* INSTRUCTIONS TO FOLLOW *
Below is a listing to copy exactly; no image goes into the copy.
*** Opening DATA FOR REVIEW ***
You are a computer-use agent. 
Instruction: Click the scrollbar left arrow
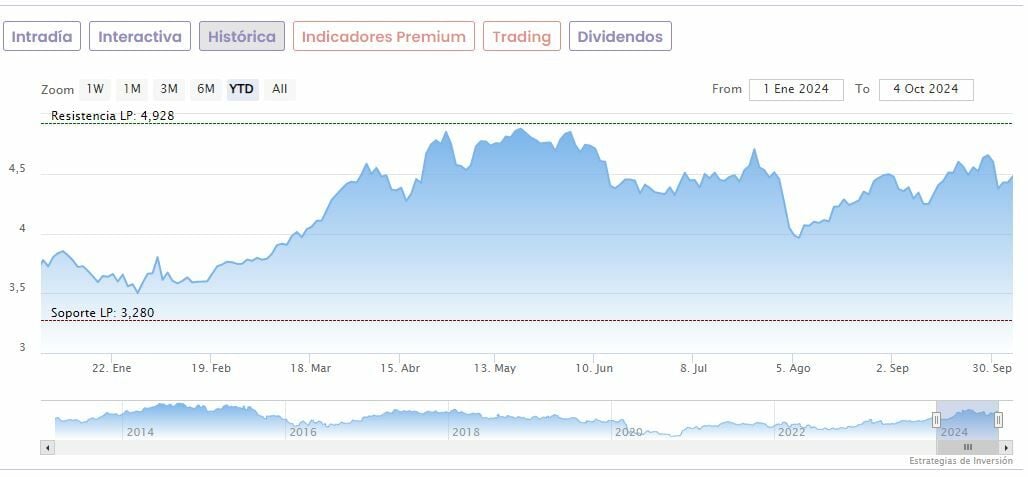tap(47, 447)
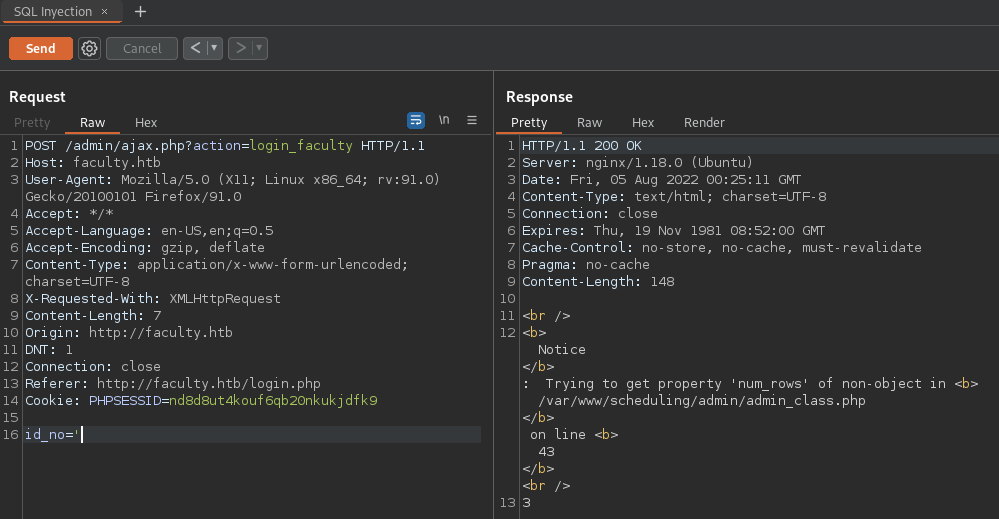The image size is (999, 519).
Task: Go back to previous request in history
Action: 196,48
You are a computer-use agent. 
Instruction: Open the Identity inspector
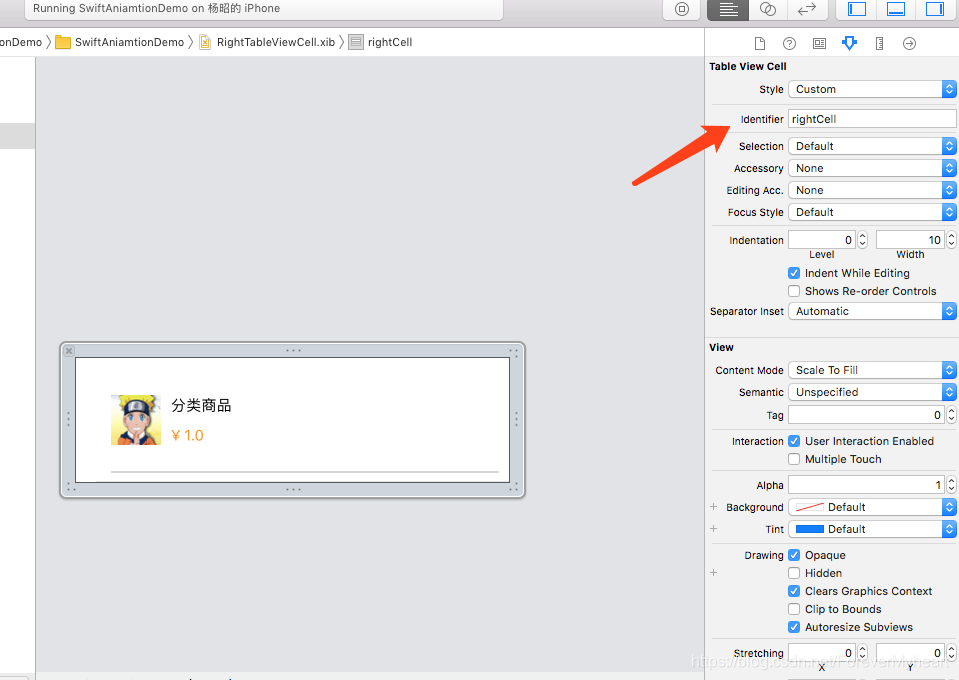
*** Closing DATA FOR REVIEW ***
* ANSWER AREA *
You are a computer-use agent. 
Instruction: Click the scrollbar left arrow
tap(47, 447)
The image size is (999, 519).
Task: Go back to previous request in history
Action: 196,48
You are a computer-use agent. 
Instruction: Open the Identity inspector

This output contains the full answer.